§ Supplied data:
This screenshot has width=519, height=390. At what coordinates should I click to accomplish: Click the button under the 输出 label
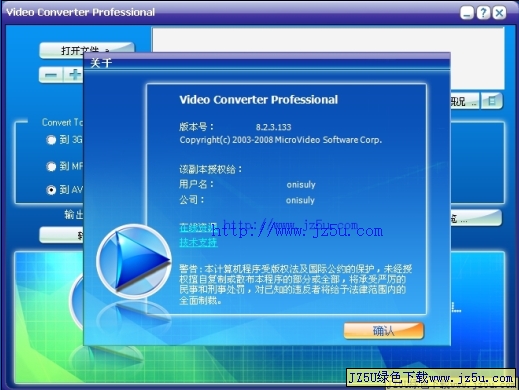pyautogui.click(x=61, y=235)

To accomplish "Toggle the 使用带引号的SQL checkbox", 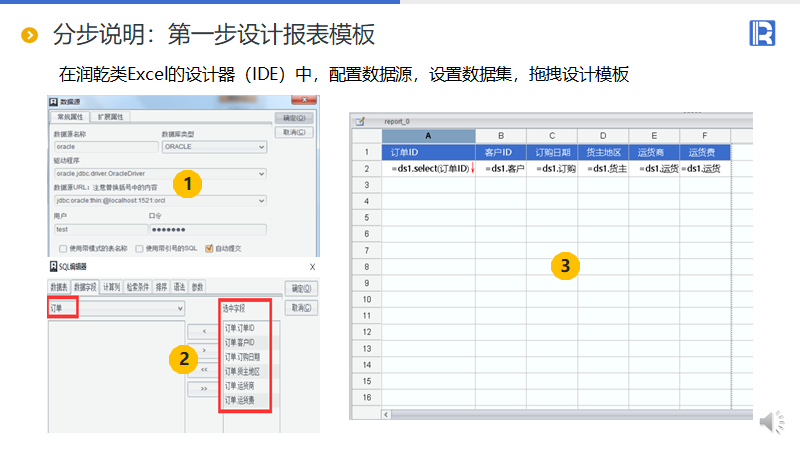I will (x=139, y=248).
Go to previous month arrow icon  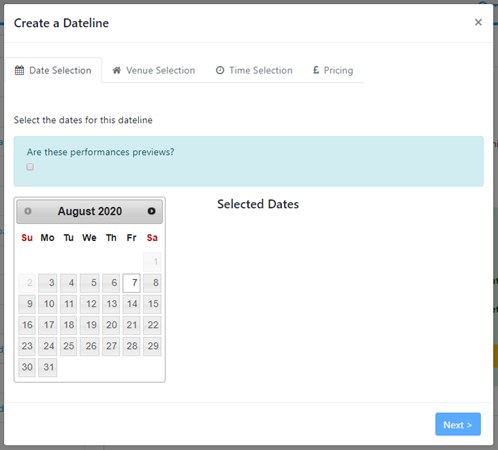pos(28,211)
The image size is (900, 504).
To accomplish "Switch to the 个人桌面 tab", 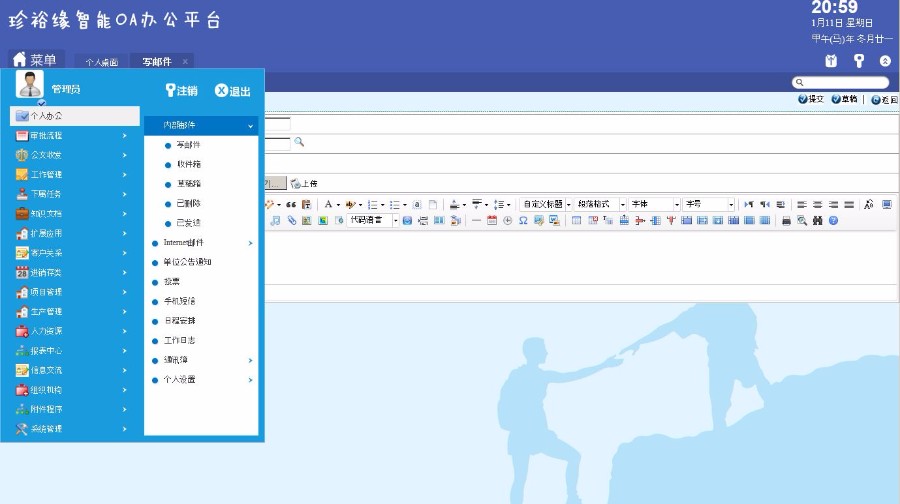I will click(x=102, y=62).
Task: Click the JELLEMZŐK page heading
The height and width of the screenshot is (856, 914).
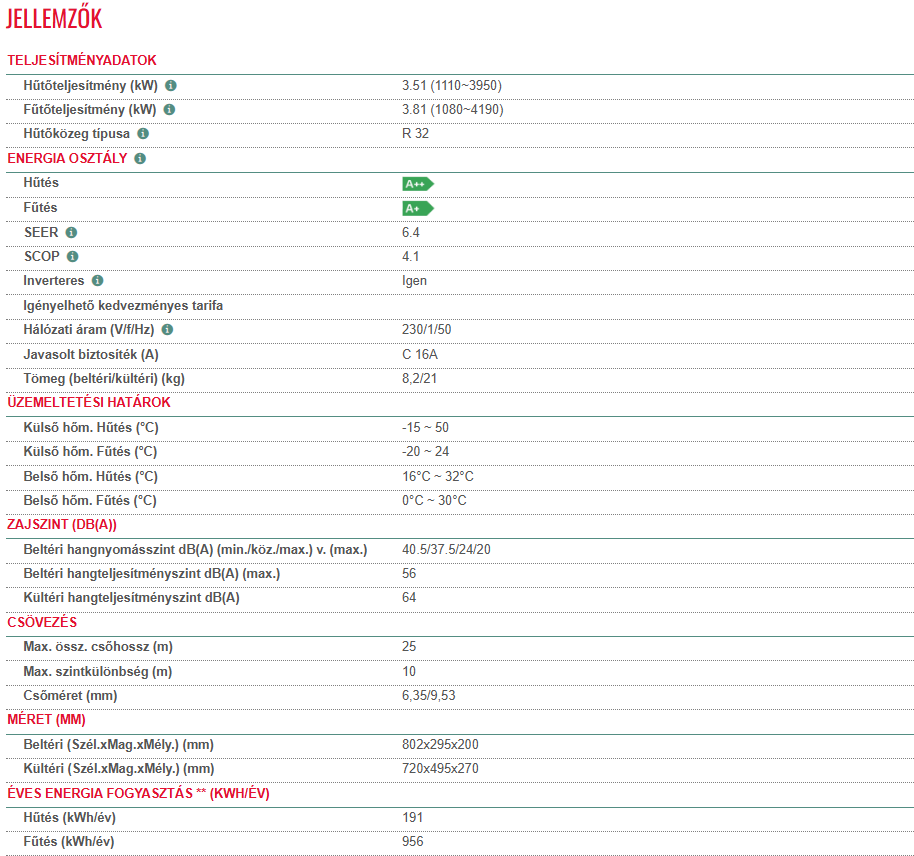Action: [x=54, y=19]
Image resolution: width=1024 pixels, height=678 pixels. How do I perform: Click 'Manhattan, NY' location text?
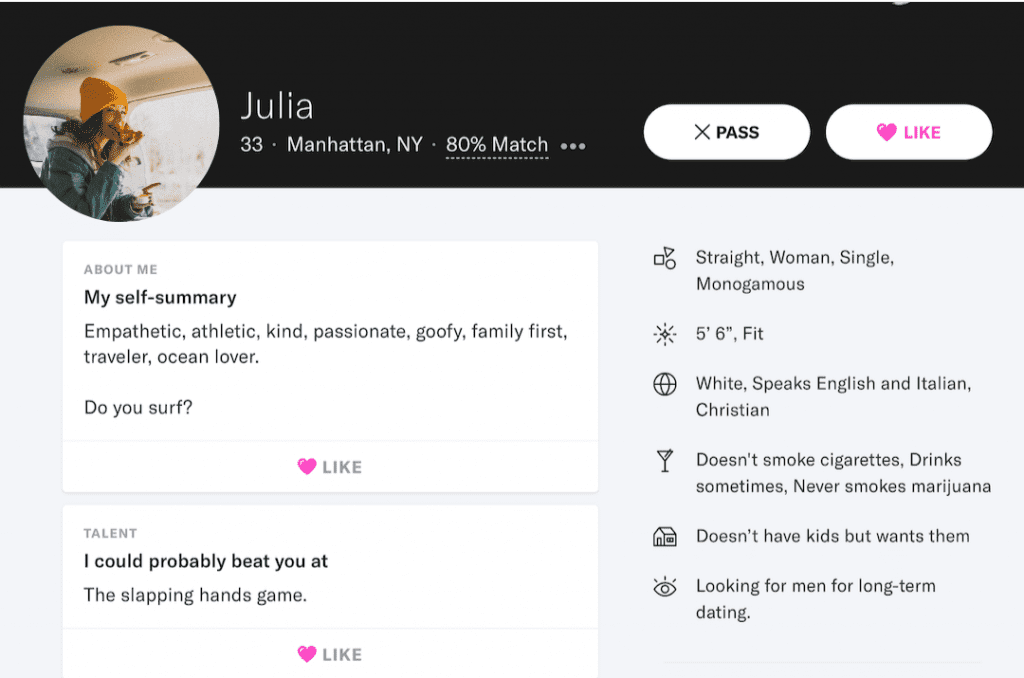tap(355, 145)
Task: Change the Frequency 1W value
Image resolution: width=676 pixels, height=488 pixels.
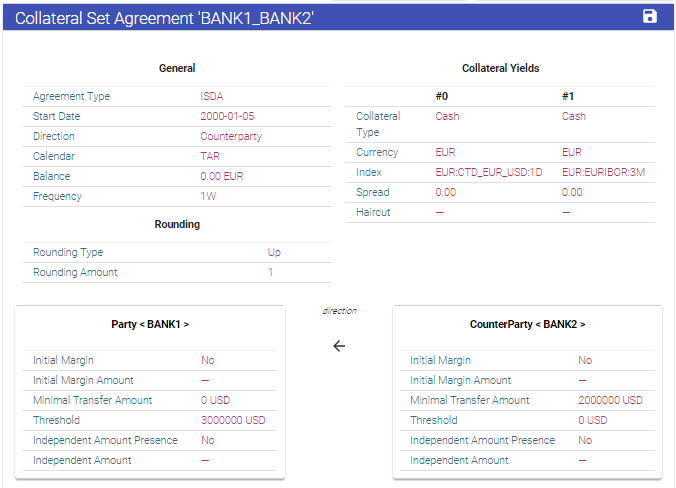Action: click(x=208, y=196)
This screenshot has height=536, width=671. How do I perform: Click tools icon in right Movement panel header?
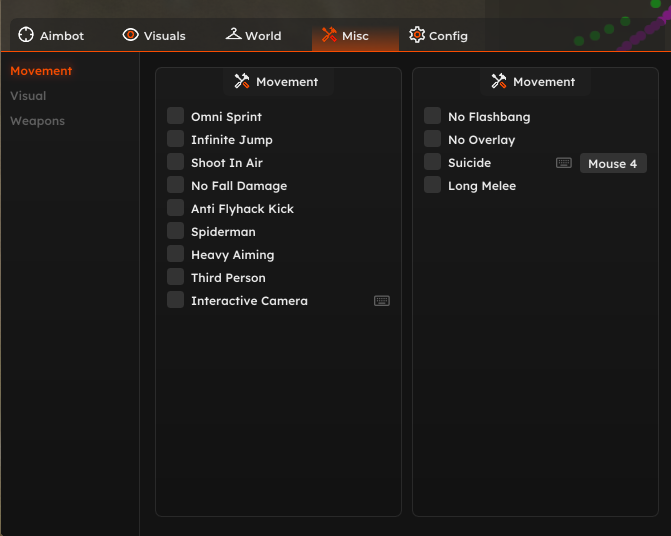[x=499, y=81]
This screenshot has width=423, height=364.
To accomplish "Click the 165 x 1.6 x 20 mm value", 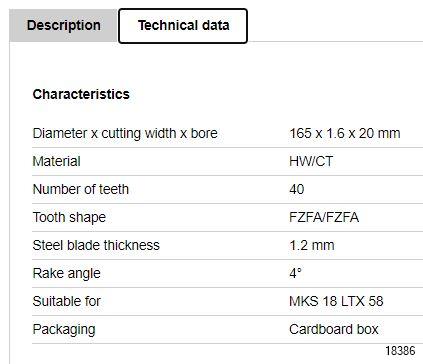I will (345, 134).
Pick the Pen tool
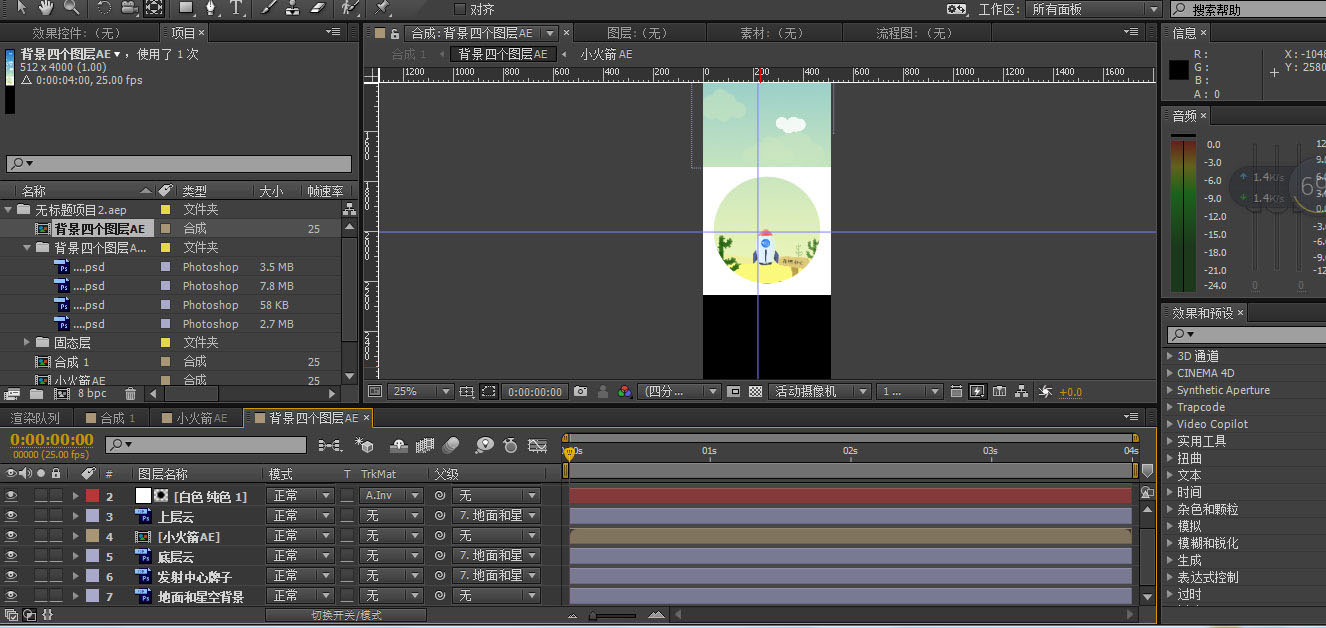 pos(210,8)
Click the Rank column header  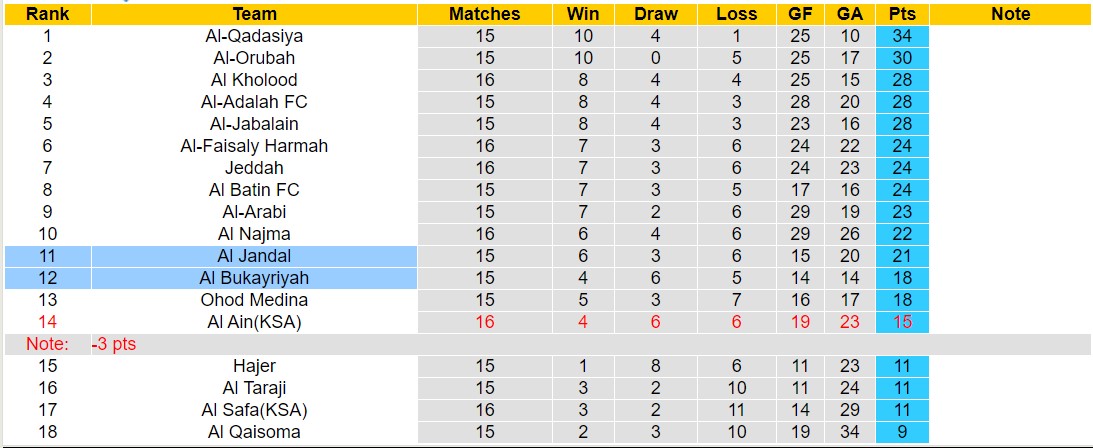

§ Problem requirements: If a line in the records contains the string "Task", include it in the count; report that count alone.

§ Exercise answer: 2